One of the first marketers to offer such a service was Dodgeville, WI-based casual apparel cataloger/Web retailer Lands’ End. The company launched its real-time shopper’s help system, Lands’ End Live, in September 1999 with a major media blitz. “It has been hugely successful. People are really enjoying it,” says Anna Schryver, a company spokeswoman.

Lands’ End Live provides shoppers at the Lands’ End site with real-time access to customer service representatives 24 hours a day, seven days a week. The system uses the Cisco Collaboration Server, a part of the Cisco Customer Interaction Suite. Originally developed by WebLine Communications Corp. (purchased by Cisco in late 1999), the Collaboration Server allows customers to either engage in a text chat or work with a customer service representative on the telephone, while the representative assists the customer by pushing online content to the customer’s browser.

“For us, the way to replicate the shopping experience of a retail store is to make it so that you can just turn around and ask someone a question and immediately get a real, live person,” Schryver says. About 1,000 customers used the Lands’ End Live feature each day during the holiday season, she says.

Pricing models for the various types of instant messaging services vary. Some vendors, like InstantService.com, are simply charging a fee based on use, in much the same way a telephone company would bill for service. But most suppliers charge by the number of units of software purchased. Gomez Advisors’ Frankel suggests that online merchants could expect to spend from $10,000 to $100,000 to add this functionality to their operations.

Pushing the high-tech envelope

About 10%-20% of all online merchants now use some form of text chat on their Websites, says Frankel. She hastens to add, however, that the technology is still evolving. “The ideal solution would be voice functionality in which the quality of the audio is good and there’s no time delay,” she says. “We’re not quite there yet because of the bandwidth issue. The instant messaging is what I would call an interim solution.”

One supplier is already moving beyond this interim solution by adding video capability to instant messaging.

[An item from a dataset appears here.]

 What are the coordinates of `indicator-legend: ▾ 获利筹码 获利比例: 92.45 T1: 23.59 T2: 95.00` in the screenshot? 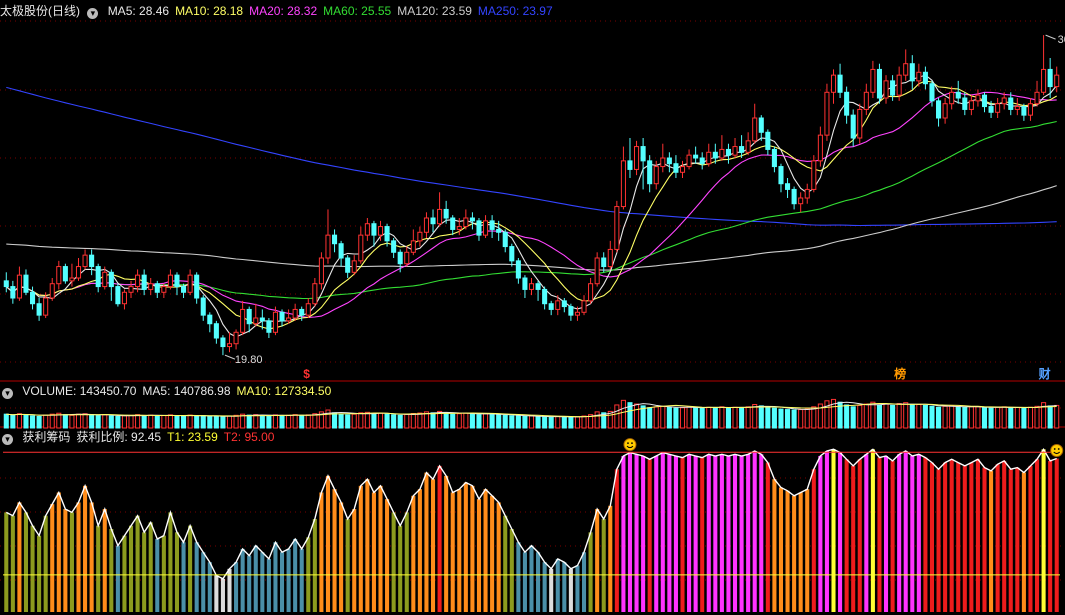 It's located at (140, 437).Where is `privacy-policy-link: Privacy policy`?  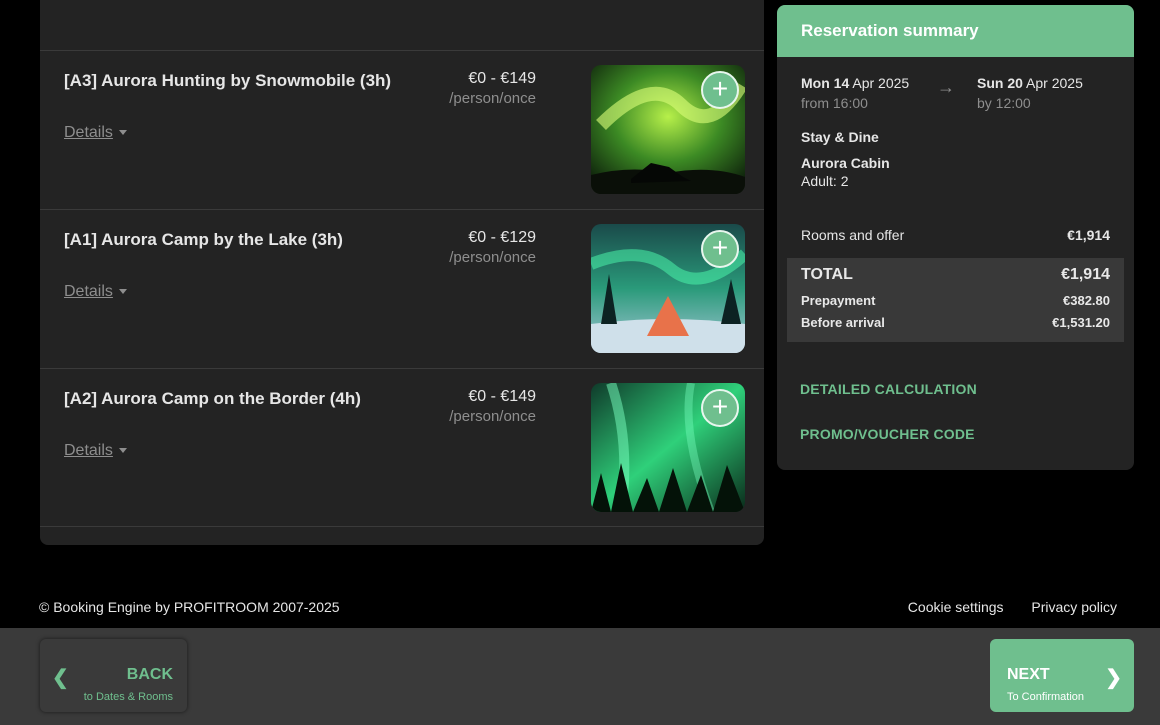
privacy-policy-link: Privacy policy is located at coordinates (1074, 607).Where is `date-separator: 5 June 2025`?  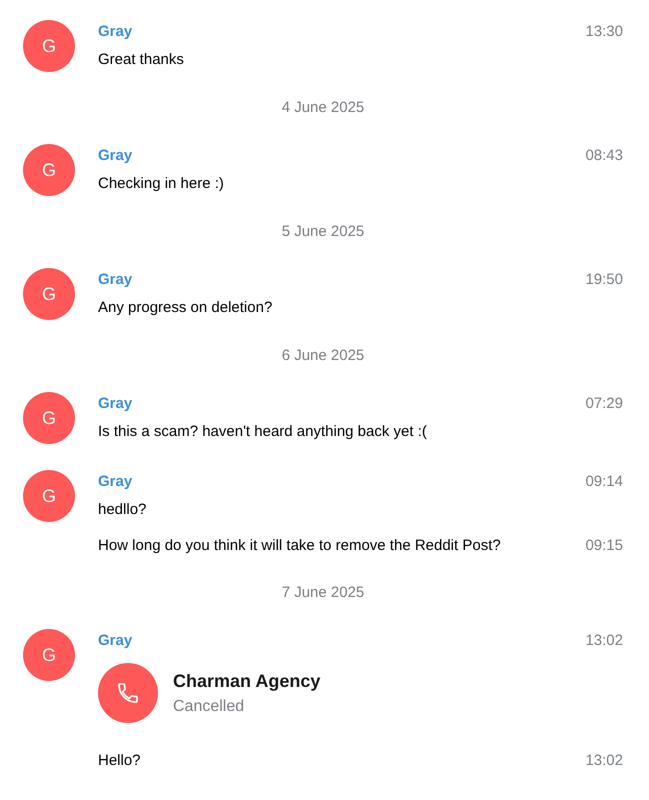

In March, Foster City, CA-based technology provider FaceTime Communications, which now offers instant messaging via an alliance with AOL, added a video-enabled instant messaging capability for its Instant Customer product. The product allows e-tailers to conduct visual communications over instant-message networks. At present there are three such networks, owned by AOL, Yahoo!, and Microsoft, with an estimated 120 million users.

“We agree that we’re probably a little early to market with this product,” says Kelly Trammell, CEO of FaceTime. “But we think once broadband capability to the customer’s home takes hold, that’s going to drive e-retailers to provide some sort of video solution.”

Of course, Trammell doesn’t expect every online shopper’s computer to have video capability. He believes businesses will use the video capabilities primarily to push images to the customer. “We don’t really see it as two-way video,” he says. “We see it as a more asynchronous situation. I think it’s going to be text going up from the consumer side, but video coming down, as they make use of the broadband cable coming into the customer’s house.”